Solo per comprendere le conseguenze virali della bestia salviniana, quello che segue è ciò che Salvini e i suoi complici hanno scatenato sulla rete:
“Asfaltatela” ; “Zoccola malefica” ; “Non si capisce se è un uomo o una donna, non è decorosa, sciattona, borderline della società, puzzolente, fa schifo” ; “Sedicente, presunta capitana” ; “Quella donna vacca, più che portarli in salvo se li scopava uno per uno” ; “Quella puttana tedesca” ; “Se una nasce vacca muore vacca” ; “Delinquente” ; “Dopo 14 giorni che ti prendi pisellate da 43 mao mao decidi di sbarcare per far raffreddare la fregna e gli sfinteri” ; “Le offro il mio domicilio. Prima la raso a zero, poi la lavo con un po’ di acido muriatico per vedere che effetto le fa… tanto lei è ricca, tedesca di razza ariana, ha fatto tre università e conosce 5 lingue. Con la sua lingua vorrà gentilmente leccare la piastra del ferro da stiro”
Questi sono i pensieri scatenati dai post del capitano leghista nelle menti dei suoi follower. Queste sono le parole di pietra che inchiodano la bestia di Salvini come responsabile del caos e della disperazione che sprigiona sentimenti xenofobi e misogini nella comunità, già avvelenata da 30 anni di politica fatua ed incapace, a parte delle rarissime casuali eccezioni.

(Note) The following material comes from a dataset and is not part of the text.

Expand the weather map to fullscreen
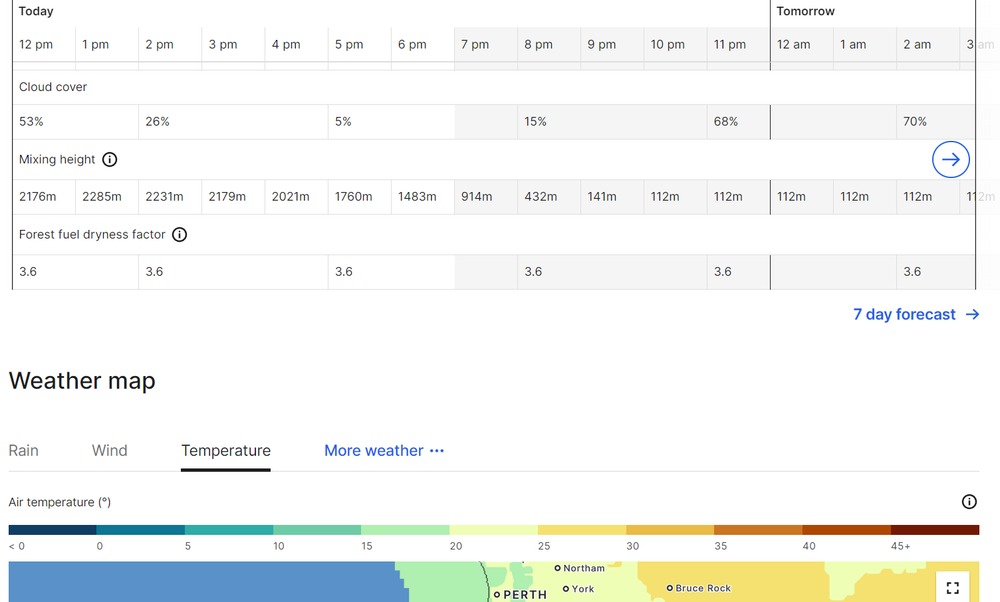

Tutto questo è programmato e voluto dagli sponsor neonazisti della lega di Salvini (leggetevi I Demoni di Salvini di Claudio Gatti), libro che è un attestato certificato dallo stesso Salvini e dalla lega che, se non raccontasse la verità, si sarebbero certamente opposti alla sua pubblicazione, avrebbero richiesto il ritiro del testo e smentito quanto ben espresso dai concetti e dai fatti riportati.
Questo significa una cosa soltanto, che coloro che danno il loro voto alla lega sono e saranno, per le società e le generazioni a venire, complici degli accadimenti provocati dai risentimenti, dalle aggressioni, dall’odio e dalla violenza che Matteo Salvini, in parte per la sua cialtroneria, ed in parte, per la sua sete di potere, responsabilmente, ha generato.
Carola Rackete è soltanto una delle centinaia di vittime del mostro “bestia” e delle migliaia che verranno, se non si fermerà questo becero, incostituzionale e vile attentato alla sicurezza del nostro paese.
Il suo inventore tale Stephen Kevin Bannon ha sperimentato con successo la sua metastasi negli Stati Uniti d’America, che alcuni definiscono come stato simbolo della democrazia nel pianeta, e che invece preferisco ricordare come il paese che ha perpetuato il genocidio efferato di milioni di nativi americani e lo schiavismo di milioni di uomini e donne di pelle nere, per concimare uno stato capitalista e colonialista. Questo non toglie all’America di essere stata la terra natia di uomini che hanno tentato di cambiarla e di democratizzarla, come Franklin Delano Roosevelt che mostrò la sua convinta intenzione di opporsi ai paesi aggressori, o come Barak Hussein Obama che ha combattuto le diseguaglianze e concesso la copertura sanitaria a milioni di persone che prima ne erano sprovviste. Ma questa è tutta un’altra storia!